I've chatted with tech support and they said do a system check and if that passes put in the reboot disc. Since this will probably delete files right now I'm looking into a m/m usb cable to pull files from my laptop to the family pc in an attempt to save 5 weeks of photoshop work >.=.< . Cause lets just say whould that particular file disapear or become corrupted you'll soon be reading about a mass genocide in the american midwest.

Now I wish I could figure out a way to use an existing network cable instead of a new usb adaptor to do this. but for some reason when I try to connect I get the error message saying my laptop modem is not working. which might have somethign to do with the fact that I can't boot up ~.=.~


----------



## Oni (Jun 9, 2007)

This may seem like a shin kick to you(after reading about your current situation), although it is always best to back up every important file you have. USB Flashdrives are very useful MacroKaiju. They can be unplugged from a system on a whim.

Backup = good  ;d


----------



## brokenfox (Jun 9, 2007)

Well, this is a common problem.

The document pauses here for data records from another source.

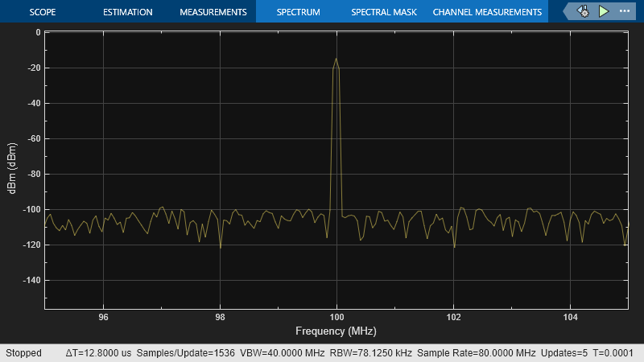The image size is (644, 362).
Task: Expand the three-dot more options menu
Action: point(625,12)
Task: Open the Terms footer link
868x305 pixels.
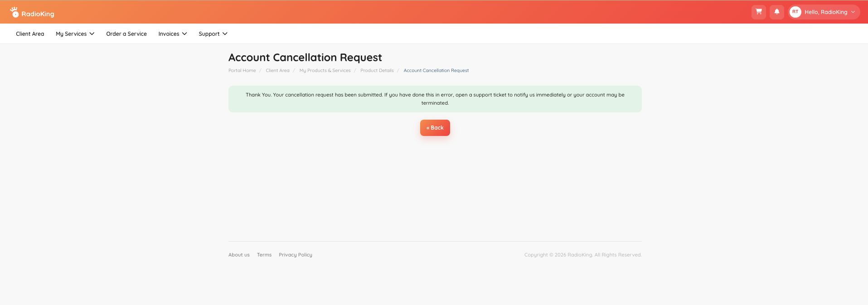Action: pos(264,255)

Unfortunately there could be allot of things that cause the problem: bad hard drive, bad memory, bad video card, bad memory, or software problems.  You mentioned that you were going to do system checks (with tech support) how did that turn up? Also for backing up data, if your hard drive is OK, the easiest way on a laptop is to grab one of those usb laptop hard drive caddy's (you can get them at Best Buy or Fry's) then take your hard drive out of the laptop and plug it into the caddy. Plug the caddy into the computer and boom you can access all of your files. The caddy should be cheap, probably around 20 or 30 bucks and removing the hard drive should be one or two screws at the bottom or side of the laptop. 

If you have a flash drive you could also download a boot CD that will allow you to transfer your data to the flash drive, but sometimes this can be a pain in the ass. If you have any questions go ahead and ask, I'll try to help you if I can.


----------



## HaTcH (Jun 9, 2007)

Can you get into Safe mode? (While booting, tap F8 repeatedly)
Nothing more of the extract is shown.